_TASK STATEMENT_
Could you carry on the troubleshooting post below about the failure querying the Writer status, picking up right after its final line?

_TEXT PROVIDED_
5:02:03.215 AM: [5112.5620] <2> ov_log::V_GlobalLogEx: ERR - beds_base::V_OpenForRead():FS_OpenObj() Failed! (0xE000FED1:A failure occurred querying the Writer status

vssadmin list providers

vssadmin list writers

From non-symantec documentation, I found this possible cause of the error ;

"The issue may be caused by an invalid entry inside the following registry sub tree.

HKey_Local_Machine\Software\Microsoft\Windows NT\CurrentVersion\ProfileList

Please open the registry editor with regedit.

Expand and local to the subtree, check if there is an entry that has a ".bak" value appended. If so, this may be cause the failure when trying to resolve the SID of the writer.

Please backup the registry key first, and then delete that entry with the extra ".bak"

Then you may reboot the problematic server to check if it the issue can be fixed."

Here are a few other Technotes / MS articles I have found that cover the above error message ;

http://www.symantec.com/docs/TECH42921

http://support.microsoft.com/kb/903234/en-us

http://support.microsoft.com/kb/913648/en-us

For Windows server 2003/2003R2:

If the error occurs for a Windows Server 2003 machine.

Install Microsoft Patch 940349.

_PROVIDED RECORDS_
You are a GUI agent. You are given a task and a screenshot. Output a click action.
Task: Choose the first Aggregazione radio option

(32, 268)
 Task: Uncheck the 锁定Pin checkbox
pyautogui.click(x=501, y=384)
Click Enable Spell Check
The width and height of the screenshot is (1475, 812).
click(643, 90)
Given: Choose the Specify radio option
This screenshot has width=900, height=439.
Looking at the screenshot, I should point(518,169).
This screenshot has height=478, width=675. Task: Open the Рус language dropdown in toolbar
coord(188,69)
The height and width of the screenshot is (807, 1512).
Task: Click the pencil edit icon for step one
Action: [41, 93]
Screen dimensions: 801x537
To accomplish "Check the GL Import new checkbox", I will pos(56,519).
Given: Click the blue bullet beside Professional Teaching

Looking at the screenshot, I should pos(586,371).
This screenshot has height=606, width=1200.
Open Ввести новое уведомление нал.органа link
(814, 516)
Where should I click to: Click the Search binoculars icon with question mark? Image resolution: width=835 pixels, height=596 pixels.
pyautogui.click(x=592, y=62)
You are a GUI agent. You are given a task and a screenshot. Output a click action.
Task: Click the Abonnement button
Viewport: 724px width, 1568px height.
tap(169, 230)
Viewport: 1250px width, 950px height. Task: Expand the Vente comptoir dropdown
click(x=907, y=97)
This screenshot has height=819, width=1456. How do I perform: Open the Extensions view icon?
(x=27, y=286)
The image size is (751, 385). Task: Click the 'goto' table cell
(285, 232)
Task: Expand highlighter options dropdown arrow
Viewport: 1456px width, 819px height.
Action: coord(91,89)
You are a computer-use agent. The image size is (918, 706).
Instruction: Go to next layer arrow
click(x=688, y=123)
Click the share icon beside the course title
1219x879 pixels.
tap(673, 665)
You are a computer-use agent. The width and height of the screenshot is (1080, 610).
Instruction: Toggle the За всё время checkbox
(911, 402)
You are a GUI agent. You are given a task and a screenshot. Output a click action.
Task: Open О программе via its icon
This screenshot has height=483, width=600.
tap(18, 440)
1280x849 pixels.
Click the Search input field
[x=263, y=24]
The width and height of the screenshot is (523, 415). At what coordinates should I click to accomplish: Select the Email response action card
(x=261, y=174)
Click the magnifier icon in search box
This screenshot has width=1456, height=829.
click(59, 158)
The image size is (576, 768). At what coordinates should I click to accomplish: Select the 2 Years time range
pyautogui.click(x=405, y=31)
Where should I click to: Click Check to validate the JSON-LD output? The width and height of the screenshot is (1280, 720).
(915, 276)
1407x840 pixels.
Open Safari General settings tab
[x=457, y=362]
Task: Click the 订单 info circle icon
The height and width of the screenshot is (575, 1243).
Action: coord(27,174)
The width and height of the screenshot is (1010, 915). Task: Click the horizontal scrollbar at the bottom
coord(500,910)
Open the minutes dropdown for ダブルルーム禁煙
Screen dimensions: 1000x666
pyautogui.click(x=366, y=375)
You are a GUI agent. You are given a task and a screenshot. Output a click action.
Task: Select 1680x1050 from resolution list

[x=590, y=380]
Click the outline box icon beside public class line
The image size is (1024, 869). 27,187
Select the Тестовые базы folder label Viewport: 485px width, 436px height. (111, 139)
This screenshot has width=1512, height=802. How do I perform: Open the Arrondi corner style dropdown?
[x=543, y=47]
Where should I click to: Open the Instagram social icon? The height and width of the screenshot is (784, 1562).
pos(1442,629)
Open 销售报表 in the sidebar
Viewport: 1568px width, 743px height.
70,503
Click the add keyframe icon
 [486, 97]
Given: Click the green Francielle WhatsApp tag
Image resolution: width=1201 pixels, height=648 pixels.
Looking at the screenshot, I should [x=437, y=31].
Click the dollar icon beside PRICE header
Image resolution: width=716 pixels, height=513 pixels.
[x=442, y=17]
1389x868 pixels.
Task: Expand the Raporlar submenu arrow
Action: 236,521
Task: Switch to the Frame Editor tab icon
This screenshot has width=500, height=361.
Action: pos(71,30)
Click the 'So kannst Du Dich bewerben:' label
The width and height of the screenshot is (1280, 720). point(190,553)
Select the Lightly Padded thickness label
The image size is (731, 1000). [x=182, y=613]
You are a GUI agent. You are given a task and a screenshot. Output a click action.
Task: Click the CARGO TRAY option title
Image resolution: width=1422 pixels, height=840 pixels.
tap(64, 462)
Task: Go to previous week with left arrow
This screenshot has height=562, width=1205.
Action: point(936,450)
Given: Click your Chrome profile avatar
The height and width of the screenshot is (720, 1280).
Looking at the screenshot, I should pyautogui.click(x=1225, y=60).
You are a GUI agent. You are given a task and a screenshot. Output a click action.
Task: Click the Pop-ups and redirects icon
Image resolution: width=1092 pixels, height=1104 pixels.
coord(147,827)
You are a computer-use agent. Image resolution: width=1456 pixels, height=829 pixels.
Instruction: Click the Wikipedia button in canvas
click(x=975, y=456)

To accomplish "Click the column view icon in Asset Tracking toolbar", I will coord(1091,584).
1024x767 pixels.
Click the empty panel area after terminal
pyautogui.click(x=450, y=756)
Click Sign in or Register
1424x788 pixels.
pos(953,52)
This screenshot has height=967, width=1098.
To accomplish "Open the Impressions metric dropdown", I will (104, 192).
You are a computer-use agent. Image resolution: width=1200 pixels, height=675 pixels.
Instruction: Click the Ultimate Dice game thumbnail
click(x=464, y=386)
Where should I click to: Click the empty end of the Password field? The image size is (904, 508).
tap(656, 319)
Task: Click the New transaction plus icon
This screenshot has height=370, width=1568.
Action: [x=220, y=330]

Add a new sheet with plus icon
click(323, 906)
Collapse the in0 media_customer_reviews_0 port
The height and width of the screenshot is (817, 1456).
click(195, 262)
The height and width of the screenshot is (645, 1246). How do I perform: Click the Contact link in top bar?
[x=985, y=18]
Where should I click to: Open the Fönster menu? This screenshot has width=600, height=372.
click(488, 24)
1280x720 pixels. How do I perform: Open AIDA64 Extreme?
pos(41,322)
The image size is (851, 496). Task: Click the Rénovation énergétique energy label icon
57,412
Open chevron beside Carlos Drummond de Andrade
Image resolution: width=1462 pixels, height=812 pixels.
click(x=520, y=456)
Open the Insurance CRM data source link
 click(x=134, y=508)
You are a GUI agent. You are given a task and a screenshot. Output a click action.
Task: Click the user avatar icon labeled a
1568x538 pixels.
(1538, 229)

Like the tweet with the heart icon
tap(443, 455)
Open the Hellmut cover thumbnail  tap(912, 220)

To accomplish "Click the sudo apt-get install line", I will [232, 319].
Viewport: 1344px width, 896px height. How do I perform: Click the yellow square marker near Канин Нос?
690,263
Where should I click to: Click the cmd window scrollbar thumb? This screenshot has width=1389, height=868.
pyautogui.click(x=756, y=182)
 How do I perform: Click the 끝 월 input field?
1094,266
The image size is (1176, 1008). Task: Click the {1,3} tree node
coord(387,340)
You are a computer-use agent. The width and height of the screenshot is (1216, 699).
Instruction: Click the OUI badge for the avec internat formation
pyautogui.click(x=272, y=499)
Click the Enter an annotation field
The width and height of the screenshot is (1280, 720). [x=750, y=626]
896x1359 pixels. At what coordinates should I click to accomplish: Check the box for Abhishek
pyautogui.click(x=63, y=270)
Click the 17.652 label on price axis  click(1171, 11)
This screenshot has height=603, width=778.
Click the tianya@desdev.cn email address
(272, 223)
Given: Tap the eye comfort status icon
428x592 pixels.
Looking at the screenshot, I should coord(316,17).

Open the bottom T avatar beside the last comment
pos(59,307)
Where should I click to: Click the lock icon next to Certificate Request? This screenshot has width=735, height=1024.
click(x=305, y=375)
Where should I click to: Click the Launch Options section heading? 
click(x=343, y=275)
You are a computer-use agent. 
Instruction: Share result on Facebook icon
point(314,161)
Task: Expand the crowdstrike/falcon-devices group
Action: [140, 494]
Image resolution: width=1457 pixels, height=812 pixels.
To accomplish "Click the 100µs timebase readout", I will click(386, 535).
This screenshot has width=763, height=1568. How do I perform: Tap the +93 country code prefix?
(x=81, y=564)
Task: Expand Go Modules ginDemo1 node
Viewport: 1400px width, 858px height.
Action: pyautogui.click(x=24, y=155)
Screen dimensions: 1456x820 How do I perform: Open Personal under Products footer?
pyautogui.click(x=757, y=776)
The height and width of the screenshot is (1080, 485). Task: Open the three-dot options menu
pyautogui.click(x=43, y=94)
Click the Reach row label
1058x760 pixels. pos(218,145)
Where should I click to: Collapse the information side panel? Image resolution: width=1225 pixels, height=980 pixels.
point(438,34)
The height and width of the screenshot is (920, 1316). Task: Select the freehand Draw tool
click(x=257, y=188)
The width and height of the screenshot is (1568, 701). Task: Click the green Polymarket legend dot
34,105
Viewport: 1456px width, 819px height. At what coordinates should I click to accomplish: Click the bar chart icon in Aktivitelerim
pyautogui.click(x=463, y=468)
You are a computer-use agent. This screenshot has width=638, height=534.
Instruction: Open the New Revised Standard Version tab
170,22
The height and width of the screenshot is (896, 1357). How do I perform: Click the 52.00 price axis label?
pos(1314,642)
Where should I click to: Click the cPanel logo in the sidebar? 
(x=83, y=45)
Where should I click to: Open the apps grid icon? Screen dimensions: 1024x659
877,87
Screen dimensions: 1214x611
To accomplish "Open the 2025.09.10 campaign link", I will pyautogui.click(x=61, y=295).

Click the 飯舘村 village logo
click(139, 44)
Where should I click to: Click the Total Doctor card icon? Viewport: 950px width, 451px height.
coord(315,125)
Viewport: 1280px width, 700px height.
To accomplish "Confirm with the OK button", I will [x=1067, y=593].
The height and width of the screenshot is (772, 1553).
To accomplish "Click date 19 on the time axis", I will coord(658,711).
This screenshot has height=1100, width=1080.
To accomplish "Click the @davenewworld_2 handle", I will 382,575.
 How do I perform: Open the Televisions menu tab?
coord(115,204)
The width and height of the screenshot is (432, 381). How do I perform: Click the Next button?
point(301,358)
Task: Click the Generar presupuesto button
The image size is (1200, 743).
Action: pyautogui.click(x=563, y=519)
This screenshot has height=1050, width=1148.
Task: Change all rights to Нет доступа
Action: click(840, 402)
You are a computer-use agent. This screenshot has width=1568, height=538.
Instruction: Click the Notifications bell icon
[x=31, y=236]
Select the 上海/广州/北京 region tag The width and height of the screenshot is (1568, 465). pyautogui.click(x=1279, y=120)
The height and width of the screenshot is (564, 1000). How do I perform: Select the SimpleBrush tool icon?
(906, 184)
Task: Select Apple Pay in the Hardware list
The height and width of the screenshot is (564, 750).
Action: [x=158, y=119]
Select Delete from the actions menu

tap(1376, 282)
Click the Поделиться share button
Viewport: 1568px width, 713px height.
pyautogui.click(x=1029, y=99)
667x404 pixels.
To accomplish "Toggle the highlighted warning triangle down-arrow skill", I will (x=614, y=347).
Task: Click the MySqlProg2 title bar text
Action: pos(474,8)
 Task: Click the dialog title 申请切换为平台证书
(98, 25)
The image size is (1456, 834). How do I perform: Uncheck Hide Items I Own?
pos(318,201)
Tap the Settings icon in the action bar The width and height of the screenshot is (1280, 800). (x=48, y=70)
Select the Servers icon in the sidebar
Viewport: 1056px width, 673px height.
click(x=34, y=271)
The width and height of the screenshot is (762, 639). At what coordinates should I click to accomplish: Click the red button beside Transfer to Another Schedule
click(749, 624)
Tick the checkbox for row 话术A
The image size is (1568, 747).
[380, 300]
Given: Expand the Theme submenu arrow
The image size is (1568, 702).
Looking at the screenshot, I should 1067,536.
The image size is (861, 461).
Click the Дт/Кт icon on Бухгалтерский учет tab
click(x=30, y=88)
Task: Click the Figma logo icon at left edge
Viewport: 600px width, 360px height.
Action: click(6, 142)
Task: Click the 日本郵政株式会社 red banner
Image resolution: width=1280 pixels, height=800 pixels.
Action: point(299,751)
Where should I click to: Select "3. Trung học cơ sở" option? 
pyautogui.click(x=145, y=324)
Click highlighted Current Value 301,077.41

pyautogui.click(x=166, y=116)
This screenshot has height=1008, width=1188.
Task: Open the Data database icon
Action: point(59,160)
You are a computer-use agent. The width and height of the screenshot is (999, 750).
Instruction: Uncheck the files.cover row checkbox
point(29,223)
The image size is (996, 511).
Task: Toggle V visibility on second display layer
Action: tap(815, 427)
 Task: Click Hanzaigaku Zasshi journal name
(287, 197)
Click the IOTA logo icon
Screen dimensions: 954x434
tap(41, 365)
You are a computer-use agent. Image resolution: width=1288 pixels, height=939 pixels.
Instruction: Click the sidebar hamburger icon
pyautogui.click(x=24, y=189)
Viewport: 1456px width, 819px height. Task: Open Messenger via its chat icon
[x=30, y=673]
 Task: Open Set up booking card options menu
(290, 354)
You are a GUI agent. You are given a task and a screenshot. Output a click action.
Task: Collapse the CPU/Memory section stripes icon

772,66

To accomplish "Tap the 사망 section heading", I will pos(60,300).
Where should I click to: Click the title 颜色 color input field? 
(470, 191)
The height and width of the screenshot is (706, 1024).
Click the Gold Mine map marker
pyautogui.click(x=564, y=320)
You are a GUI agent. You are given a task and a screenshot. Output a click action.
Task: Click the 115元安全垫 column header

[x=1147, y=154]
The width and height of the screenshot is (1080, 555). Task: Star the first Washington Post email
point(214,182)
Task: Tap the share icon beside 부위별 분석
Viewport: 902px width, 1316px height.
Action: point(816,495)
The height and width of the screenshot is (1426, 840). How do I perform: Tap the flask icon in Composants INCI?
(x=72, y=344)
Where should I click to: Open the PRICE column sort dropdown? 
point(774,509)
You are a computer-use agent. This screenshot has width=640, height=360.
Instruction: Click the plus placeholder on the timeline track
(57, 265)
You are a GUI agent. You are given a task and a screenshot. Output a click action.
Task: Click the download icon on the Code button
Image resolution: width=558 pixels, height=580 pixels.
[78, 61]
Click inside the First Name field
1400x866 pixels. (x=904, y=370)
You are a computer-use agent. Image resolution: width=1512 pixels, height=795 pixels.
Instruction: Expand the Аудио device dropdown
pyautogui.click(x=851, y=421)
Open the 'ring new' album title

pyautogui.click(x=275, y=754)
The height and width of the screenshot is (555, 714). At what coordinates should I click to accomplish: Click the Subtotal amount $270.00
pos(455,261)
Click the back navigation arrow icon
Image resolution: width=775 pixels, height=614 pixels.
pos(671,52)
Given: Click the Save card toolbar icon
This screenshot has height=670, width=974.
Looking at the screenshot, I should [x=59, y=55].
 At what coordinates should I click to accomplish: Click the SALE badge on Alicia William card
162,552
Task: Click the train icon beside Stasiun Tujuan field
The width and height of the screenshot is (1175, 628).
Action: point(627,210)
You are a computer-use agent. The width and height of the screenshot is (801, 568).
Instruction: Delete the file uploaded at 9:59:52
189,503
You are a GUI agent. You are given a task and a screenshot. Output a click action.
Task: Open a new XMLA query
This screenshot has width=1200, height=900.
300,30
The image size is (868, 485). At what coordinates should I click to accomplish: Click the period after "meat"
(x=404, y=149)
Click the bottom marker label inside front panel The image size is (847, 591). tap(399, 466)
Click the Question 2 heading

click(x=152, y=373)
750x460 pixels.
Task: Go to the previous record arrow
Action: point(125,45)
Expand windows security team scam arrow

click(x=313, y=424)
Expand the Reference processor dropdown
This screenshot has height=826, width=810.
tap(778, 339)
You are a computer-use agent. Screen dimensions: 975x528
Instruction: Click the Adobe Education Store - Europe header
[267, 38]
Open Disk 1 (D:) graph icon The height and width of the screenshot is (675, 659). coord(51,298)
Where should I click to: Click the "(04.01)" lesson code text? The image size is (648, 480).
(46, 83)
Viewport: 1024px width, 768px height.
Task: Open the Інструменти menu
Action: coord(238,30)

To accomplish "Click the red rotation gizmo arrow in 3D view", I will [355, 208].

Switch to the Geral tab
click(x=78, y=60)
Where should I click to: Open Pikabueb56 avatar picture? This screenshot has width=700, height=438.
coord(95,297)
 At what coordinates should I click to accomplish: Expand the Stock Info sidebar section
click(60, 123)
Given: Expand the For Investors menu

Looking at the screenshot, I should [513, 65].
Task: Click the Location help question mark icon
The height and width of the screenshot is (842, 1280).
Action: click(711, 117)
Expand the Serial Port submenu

_RESPONSE TO THE EXERCISE_
As per this TN, it references the Windows RSM Service, is this running ? You could try stopping this, I believe we normally recommend this.

http://www.symantec.com/docs/TECH37208

Please look at this (IBM) Technote :

https://www-304.ibm.com/support/docview.wss?rs=663&uid=swg21304106&wv=1

Download the vshadow 'software' as per the instructions (link is in the technote).

Then, run the commands as shown on he technote :

From a MS-DOS prompt, issue the following commands using the vshadow utility (contact Microsoft for a version appropriate for the version of Windows being used):

vshadow - p c: > vshadow_p.out

vshadow - wm2 > vshadow_wm2.out

vshadow -ws > vshadow_ws.out

vshadow -nw c: > vs_nw.out

vshadow -nw -p c: > vs_p.out

Status 13

*********

{Troubleshooting NetBackup connectivity and timeout issues with NetBackup 6.x and 7.x}:

1 - Ensure that BOTH the NIC and switch ports (the servers connect to) are set to the same Link Speed and Duplex. (Some gigabit adapters can run 10mbps, 100mbps, or 1000mbps and can be hard coded to 1000mbps)

2 - Ensure the latest available NIC firmware and device drivers are installed on all servers.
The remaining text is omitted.